Having good structures and procedures in place can go a long way towards making calving season easier on farmers – particularly later in the season when fatigue may start to set in.

AgriLand recently visited Jim Mulhall, who milks 200 cows on his dairy farm near Kilkenny city to find out what best practice advice he would give young farmers and new entrants.

Appearing on the latest episode of FarmLand, Jim highlighted the need to keep a close eye on cows nearing their calving date and ensuring that cows are in good cubicles and later clean straw pen facilities.

“When we get into peak calving you just have to be disciplined to make sure that you focus on getting the cows calved, getting the calves fed as quick as you can and just have good structures in place – and just good protocols.”

These would include: getting the cow calved, getting the beestings into the calf and ensuring a good supply of beestings available, he said.

calving fatigue

“We had issues there a few years ago – we had a lot of pneumonia issues – we actually traced it back.

“Our vet came out and did a whole appraisal, and he just traced it back to not enough beestings. We have a bottle there and it holds 2.5L and we were feeding the calf the whole of that.

“But, because we’ve a Holstein-type cow, they tell me that you need to be putting at least 3L of that beestings into a calf. The milk from that cow, the beestings quality, it’s not as good.”

Underlining the ‘3-2-1’ rule, the dairy farmer explained: “Get 3L in in the first two hours and make sure it’s first milk.

Make sure calf feeding is as easy, as practical and as fast as you can; because that’s where a lot of time is lost, feeding calves.
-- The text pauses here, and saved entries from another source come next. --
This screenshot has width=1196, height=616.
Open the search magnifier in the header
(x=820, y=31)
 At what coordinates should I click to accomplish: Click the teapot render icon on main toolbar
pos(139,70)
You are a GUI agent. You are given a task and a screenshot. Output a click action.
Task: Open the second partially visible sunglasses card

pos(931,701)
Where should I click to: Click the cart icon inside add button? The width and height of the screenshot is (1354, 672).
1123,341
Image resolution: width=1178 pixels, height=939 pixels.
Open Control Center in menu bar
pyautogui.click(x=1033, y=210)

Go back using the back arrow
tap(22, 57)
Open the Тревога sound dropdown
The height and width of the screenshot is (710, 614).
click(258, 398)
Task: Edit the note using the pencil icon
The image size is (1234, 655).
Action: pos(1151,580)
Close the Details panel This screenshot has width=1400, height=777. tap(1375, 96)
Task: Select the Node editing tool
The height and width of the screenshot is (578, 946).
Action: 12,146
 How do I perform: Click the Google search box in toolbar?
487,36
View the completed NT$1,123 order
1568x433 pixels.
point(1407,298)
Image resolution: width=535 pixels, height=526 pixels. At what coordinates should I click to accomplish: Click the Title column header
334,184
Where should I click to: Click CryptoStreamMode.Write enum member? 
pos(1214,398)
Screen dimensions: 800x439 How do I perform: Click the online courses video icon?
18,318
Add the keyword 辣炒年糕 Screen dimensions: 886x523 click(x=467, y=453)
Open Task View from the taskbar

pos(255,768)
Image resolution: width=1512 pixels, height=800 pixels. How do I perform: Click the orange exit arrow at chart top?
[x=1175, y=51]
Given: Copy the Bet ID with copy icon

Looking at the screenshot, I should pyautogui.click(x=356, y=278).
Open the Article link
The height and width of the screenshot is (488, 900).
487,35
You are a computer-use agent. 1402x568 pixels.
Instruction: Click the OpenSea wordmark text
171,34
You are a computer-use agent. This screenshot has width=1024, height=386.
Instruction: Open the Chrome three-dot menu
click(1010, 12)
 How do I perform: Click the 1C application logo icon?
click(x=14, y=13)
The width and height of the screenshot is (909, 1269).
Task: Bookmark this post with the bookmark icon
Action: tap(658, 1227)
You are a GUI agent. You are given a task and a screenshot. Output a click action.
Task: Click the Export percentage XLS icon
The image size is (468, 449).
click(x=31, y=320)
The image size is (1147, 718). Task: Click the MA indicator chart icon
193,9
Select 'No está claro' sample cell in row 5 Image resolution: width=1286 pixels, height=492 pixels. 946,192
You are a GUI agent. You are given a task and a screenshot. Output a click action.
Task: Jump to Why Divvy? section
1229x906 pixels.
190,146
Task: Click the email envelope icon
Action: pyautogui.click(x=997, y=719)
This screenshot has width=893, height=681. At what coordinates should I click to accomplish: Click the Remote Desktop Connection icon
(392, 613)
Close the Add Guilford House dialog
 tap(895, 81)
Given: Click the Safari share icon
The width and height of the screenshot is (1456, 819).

“So I think that’s very important. Get your calving facilities, have a plan. Where are you going to put those calves when those calves are born?”

Farmer fatigue

Turning to the topic of fatigue hitting farmers later in the calving season, Jim said that, when monitoring cows – and heifers in particular – farmers are constantly checking cameras, leading to broken sleep.

“I think the important thing is to eat well and, if you get an opportunity to get some sleep, take it.

Even if you’re finished in the evening time and you know when you’re finished the jobs, whatever time that may be.

“Take a walk through the sheds; if there’s nothing going to calve for three or four hours, in your view, go in and get a bit of sleep.

“That’s what we do here – just go to bed for a couple of hours. Don’t even sleep in the chair – just get a bit of sleep,” he concluded.